>> Begin
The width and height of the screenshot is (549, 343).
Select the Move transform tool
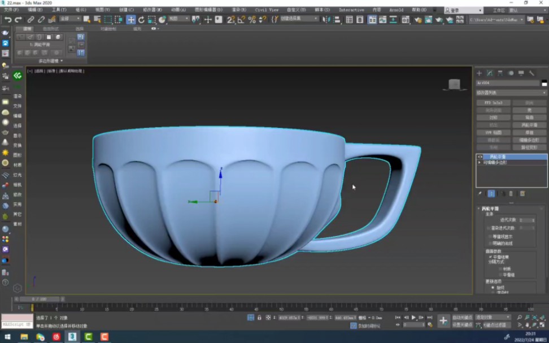pyautogui.click(x=131, y=20)
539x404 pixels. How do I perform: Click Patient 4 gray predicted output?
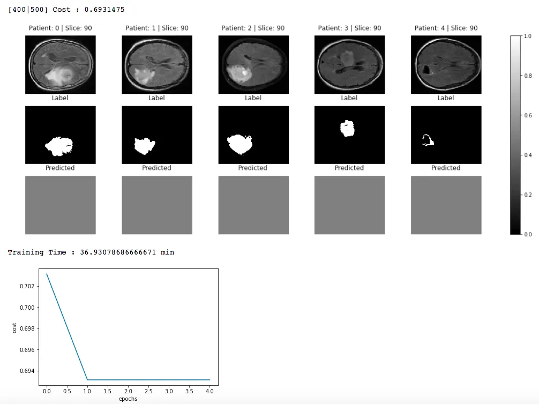pyautogui.click(x=446, y=205)
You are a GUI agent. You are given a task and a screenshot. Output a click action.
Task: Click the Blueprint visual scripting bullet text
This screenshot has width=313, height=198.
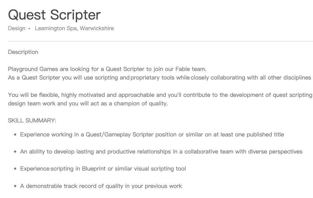coord(103,169)
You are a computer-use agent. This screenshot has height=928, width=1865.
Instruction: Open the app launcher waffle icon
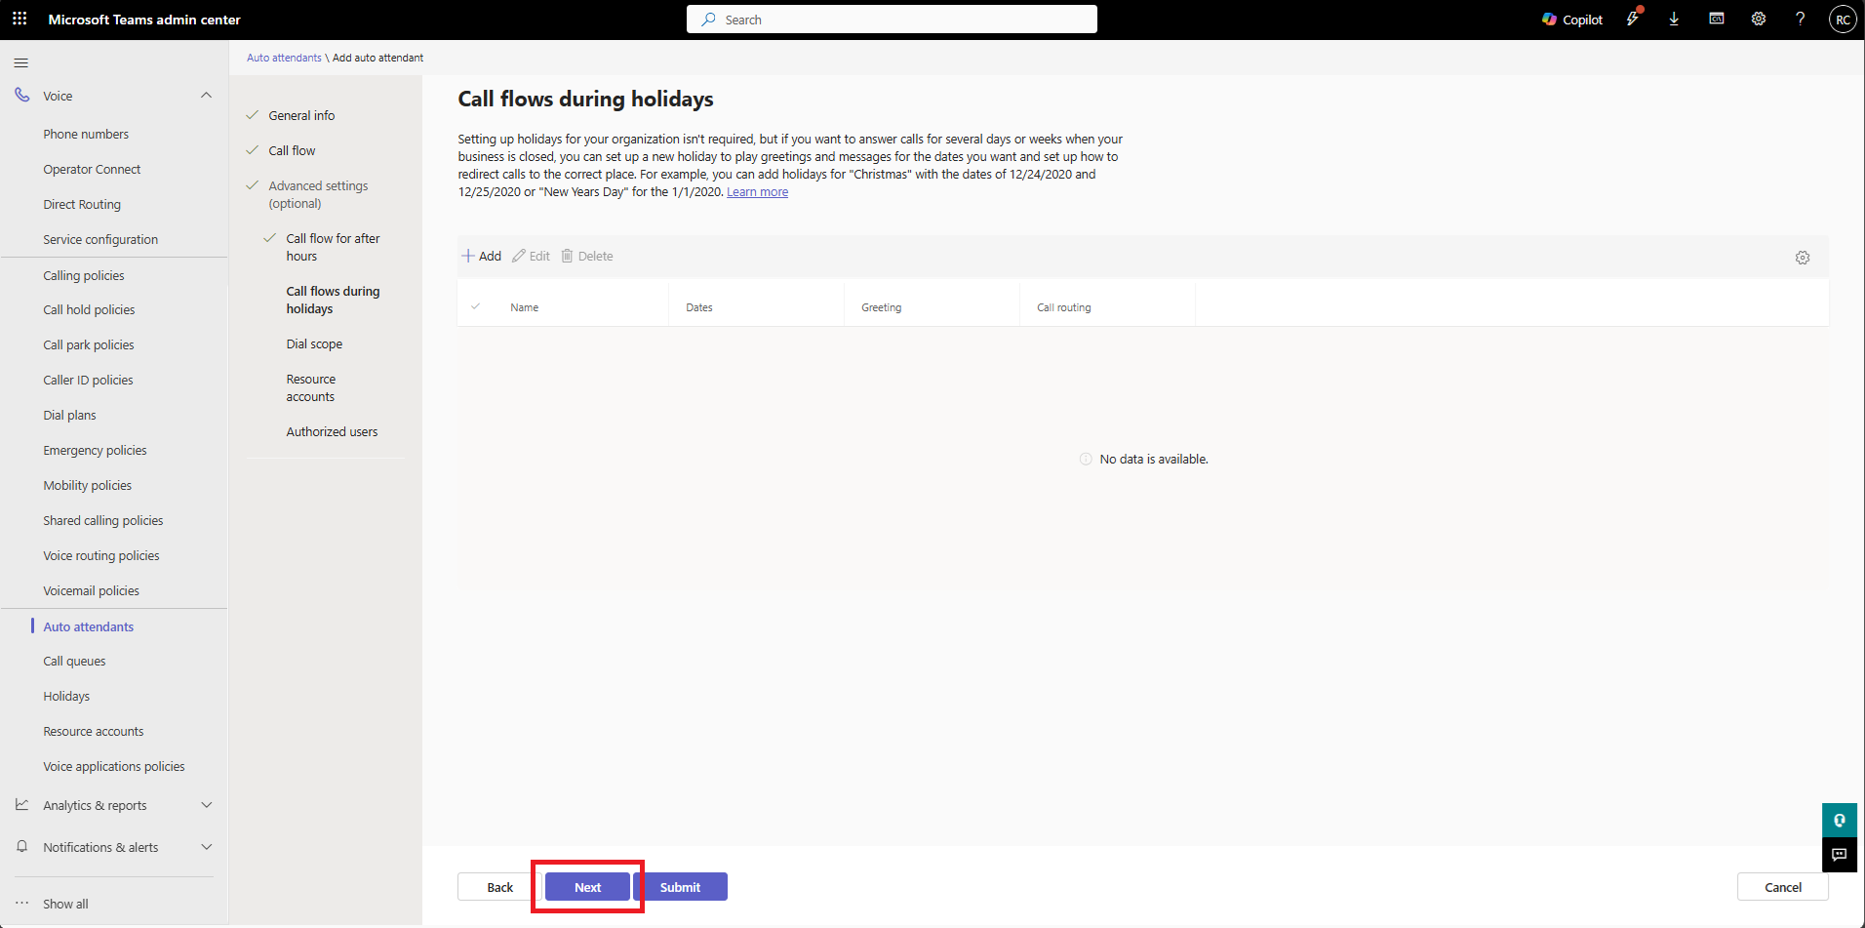[20, 20]
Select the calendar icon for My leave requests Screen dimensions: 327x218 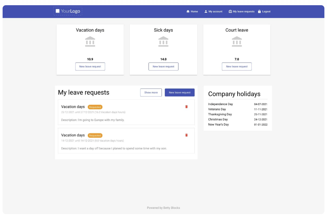(230, 11)
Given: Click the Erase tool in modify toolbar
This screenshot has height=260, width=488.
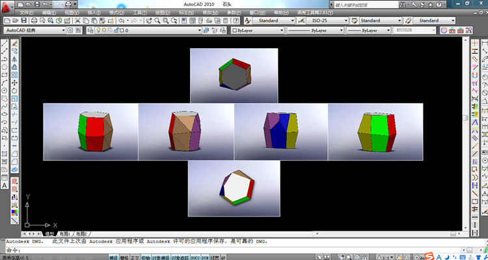Looking at the screenshot, I should point(14,43).
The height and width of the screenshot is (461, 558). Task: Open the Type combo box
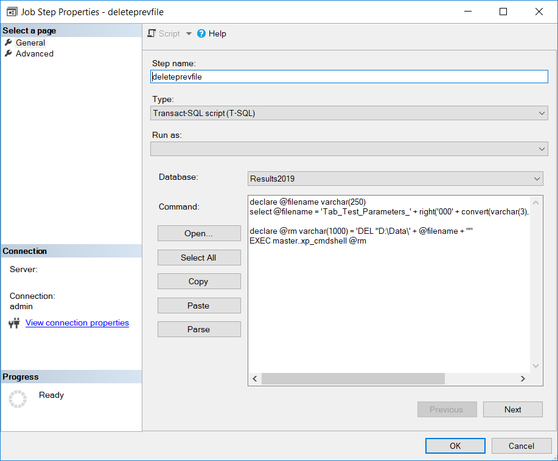point(540,113)
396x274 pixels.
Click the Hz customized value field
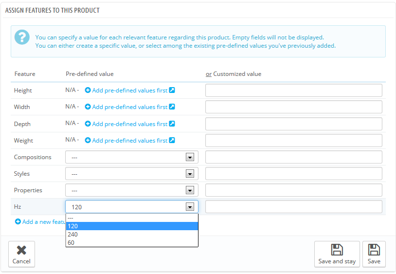(293, 207)
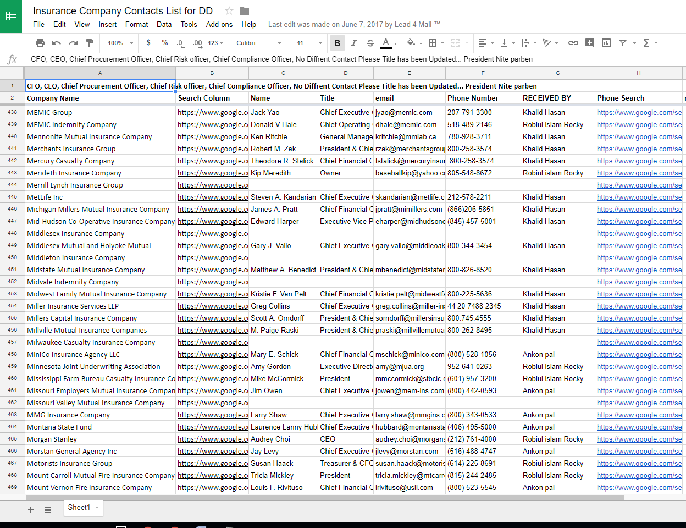Toggle Italic formatting button
This screenshot has width=686, height=528.
(x=353, y=43)
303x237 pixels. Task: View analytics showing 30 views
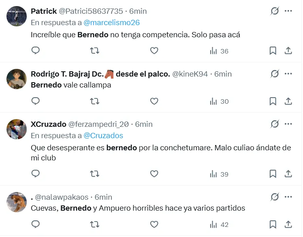(x=219, y=101)
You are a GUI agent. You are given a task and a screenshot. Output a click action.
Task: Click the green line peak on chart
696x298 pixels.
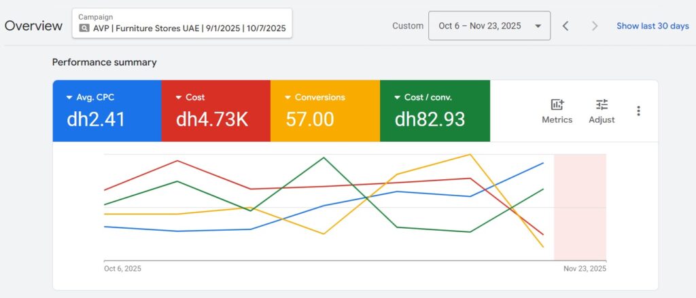[324, 157]
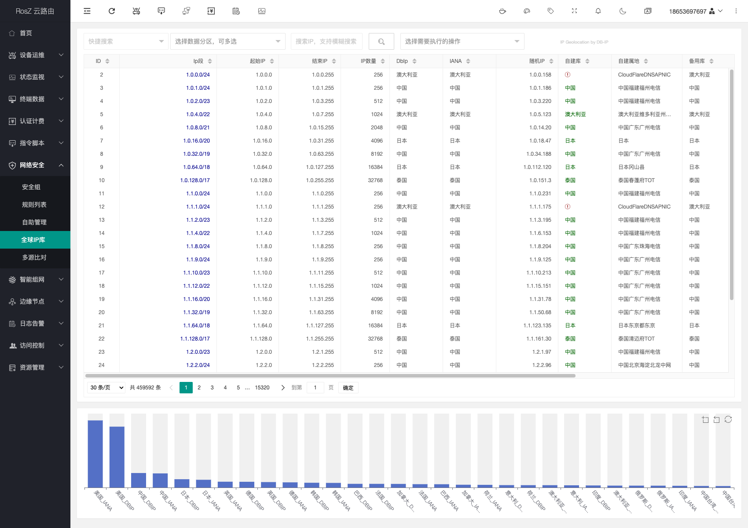The height and width of the screenshot is (528, 748).
Task: Click the 搜索IP search input field
Action: pyautogui.click(x=326, y=41)
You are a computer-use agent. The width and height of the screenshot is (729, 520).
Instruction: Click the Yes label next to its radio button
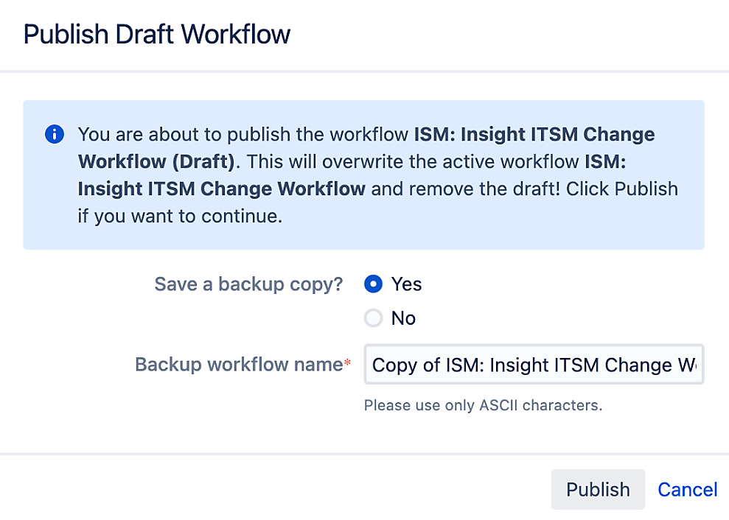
>> End
TASK PROMPT. Rewrite the lines from the start of the records through the line containing "coord(103,169)", inclusive, keeping the requests and scaling every coordinate in the answers by 0.35, rounded to whole numbers with halves rounded up. Leave the pictures out of your answer.

WRITTEN ANSWER.
The width and height of the screenshot is (549, 343).
Select the Move transform tool
pyautogui.click(x=46, y=7)
539x404 pixels. How do I perform: Click Patient 4 gray predicted output?
pyautogui.click(x=156, y=72)
You are a GUI agent. You are given a task and a screenshot. Output a click action.
Task: Click the Blueprint visual scripting bullet text
This screenshot has width=313, height=198.
coord(36,59)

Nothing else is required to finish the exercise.